* **Problem A**
From the forum thread below, pull out the passage that begins at the words "When will people" and ends after the words "you are dumb.", copied word for word.

I don't tweet but, if I did....


----------



## Soojooko (Jun 4, 2009)

oldfan said:


> I don't tweet but, if I did....


... I wouldn't like you as much.


----------



## Rauno (Nov 20, 2009)

Soojooko said:


> ... I wouldn't like you as much.


I tweeted him. 

It was nice to know you Sooj.


----------



## Soojooko (Jun 4, 2009)

Rauno said:


> I tweeted him.
> 
> It was nice to know you Sooj.


Sorry bro. I flippin' hate twitter.

I'll get over it.:hug:


----------



## osmium (Mar 6, 2007)

Soojooko said:


> Sorry bro. I flippin' hate twitter.
> 
> I'll get over it.:hug:


Worst thing to become popular since slavery.


----------



## oldfan (Mar 14, 2010)

osmium said:


> Worst thing to become popular since slavery.


Unless the masses rise up and twit Dana into submission and win Torres his job back.

then he will be the tweeters champ.


----------



## Soakked (Feb 5, 2007)

When will people learn that twitting and for the most part FBing is mindlessness that brings nothing but controversy? And what was Torres thinking? I hate PC as much as anyone, but the fact of the matter is a large portion of the US public are bleeding vaginas (PC disclaimer - the comment "bleeding vaginas" is not a reference to women, but rather a reference to sensitive individuals) so what did he expect? This after the Forrest and Rashad backlashes. Dude you are dumb.


----------



## Coq de Combat (Sep 17, 2007)

Target position listing:
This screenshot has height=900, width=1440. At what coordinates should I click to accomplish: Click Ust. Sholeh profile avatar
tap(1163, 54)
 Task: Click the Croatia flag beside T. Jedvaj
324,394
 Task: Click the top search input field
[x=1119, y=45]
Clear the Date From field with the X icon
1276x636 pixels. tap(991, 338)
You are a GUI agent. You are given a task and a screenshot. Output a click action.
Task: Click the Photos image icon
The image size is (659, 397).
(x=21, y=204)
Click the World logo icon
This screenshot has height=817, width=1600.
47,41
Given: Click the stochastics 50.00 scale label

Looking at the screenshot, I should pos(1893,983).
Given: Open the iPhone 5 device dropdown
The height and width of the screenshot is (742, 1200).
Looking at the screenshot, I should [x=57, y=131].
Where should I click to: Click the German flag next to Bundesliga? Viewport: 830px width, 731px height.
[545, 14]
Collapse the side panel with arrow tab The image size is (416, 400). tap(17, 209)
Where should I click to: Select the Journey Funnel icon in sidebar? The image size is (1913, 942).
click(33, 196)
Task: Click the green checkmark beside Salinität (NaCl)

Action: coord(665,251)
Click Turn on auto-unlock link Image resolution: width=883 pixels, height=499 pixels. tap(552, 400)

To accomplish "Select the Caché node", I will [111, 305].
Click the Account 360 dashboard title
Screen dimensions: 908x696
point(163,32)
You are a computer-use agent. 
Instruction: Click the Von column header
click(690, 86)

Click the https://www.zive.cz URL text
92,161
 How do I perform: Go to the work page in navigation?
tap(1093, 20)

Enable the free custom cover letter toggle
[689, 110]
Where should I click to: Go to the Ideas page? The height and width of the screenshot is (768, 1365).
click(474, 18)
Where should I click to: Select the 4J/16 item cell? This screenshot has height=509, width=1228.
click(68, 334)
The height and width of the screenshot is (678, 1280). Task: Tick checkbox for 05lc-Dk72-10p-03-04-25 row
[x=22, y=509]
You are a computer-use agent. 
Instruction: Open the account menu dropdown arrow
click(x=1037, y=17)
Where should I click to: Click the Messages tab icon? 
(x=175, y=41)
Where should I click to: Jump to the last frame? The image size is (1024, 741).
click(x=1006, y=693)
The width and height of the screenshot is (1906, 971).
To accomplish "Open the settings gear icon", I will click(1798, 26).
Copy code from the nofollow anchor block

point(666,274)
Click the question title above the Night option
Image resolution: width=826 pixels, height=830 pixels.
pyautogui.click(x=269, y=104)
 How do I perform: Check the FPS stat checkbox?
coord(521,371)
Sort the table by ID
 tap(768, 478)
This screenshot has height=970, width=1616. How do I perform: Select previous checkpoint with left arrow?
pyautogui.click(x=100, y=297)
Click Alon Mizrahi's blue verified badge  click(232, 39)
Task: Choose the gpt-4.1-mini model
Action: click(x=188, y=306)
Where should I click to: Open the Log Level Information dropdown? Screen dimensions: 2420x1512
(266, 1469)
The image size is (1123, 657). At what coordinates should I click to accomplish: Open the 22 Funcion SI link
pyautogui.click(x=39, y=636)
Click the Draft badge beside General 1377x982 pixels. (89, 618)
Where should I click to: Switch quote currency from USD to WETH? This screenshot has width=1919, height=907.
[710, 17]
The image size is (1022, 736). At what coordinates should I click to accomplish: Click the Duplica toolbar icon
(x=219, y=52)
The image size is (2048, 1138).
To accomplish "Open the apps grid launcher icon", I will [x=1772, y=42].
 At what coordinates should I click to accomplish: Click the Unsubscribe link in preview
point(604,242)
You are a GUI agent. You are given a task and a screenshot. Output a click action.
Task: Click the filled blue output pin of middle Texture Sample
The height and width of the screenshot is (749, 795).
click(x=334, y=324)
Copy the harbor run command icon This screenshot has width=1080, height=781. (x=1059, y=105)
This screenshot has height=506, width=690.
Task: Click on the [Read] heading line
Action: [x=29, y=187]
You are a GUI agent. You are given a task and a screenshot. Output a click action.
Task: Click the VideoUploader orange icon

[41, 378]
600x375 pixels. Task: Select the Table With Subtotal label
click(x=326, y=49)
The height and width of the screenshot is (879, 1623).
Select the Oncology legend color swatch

* **Problem B**
Reproduce the lines of the listing verbatim, starting at the line that contains "Where should I click to: Jump" and ending after the line that contains "Click the Draft".

* **Complete output A**
When will people learn that twitting and for the most part FBing is mindlessness that brings nothing but controversy? And what was Torres thinking? I hate PC as much as anyone, but the fact of the matter is a large portion of the US public are bleeding vaginas (PC disclaimer - the comment "bleeding vaginas" is not a reference to women, but rather a reference to sensitive individuals) so what did he expect? This after the Forrest and Rashad backlashes. Dude you are dumb.

* **Complete output B**
Where should I click to: Jump to the last frame? The image size is (1024, 741).
click(x=1006, y=693)
The width and height of the screenshot is (1906, 971).
To accomplish "Open the settings gear icon", I will click(1798, 26).
Copy code from the nofollow anchor block

point(666,274)
Click the question title above the Night option
Image resolution: width=826 pixels, height=830 pixels.
pyautogui.click(x=269, y=104)
 How do I perform: Check the FPS stat checkbox?
coord(521,371)
Sort the table by ID
 tap(768, 478)
This screenshot has height=970, width=1616. How do I perform: Select previous checkpoint with left arrow?
pyautogui.click(x=100, y=297)
Click Alon Mizrahi's blue verified badge  click(232, 39)
Task: Choose the gpt-4.1-mini model
Action: click(x=188, y=306)
Where should I click to: Open the Log Level Information dropdown? Screen dimensions: 2420x1512
(266, 1469)
The image size is (1123, 657). At what coordinates should I click to accomplish: Open the 22 Funcion SI link
pyautogui.click(x=39, y=636)
Click the Draft badge beside General 1377x982 pixels. (89, 618)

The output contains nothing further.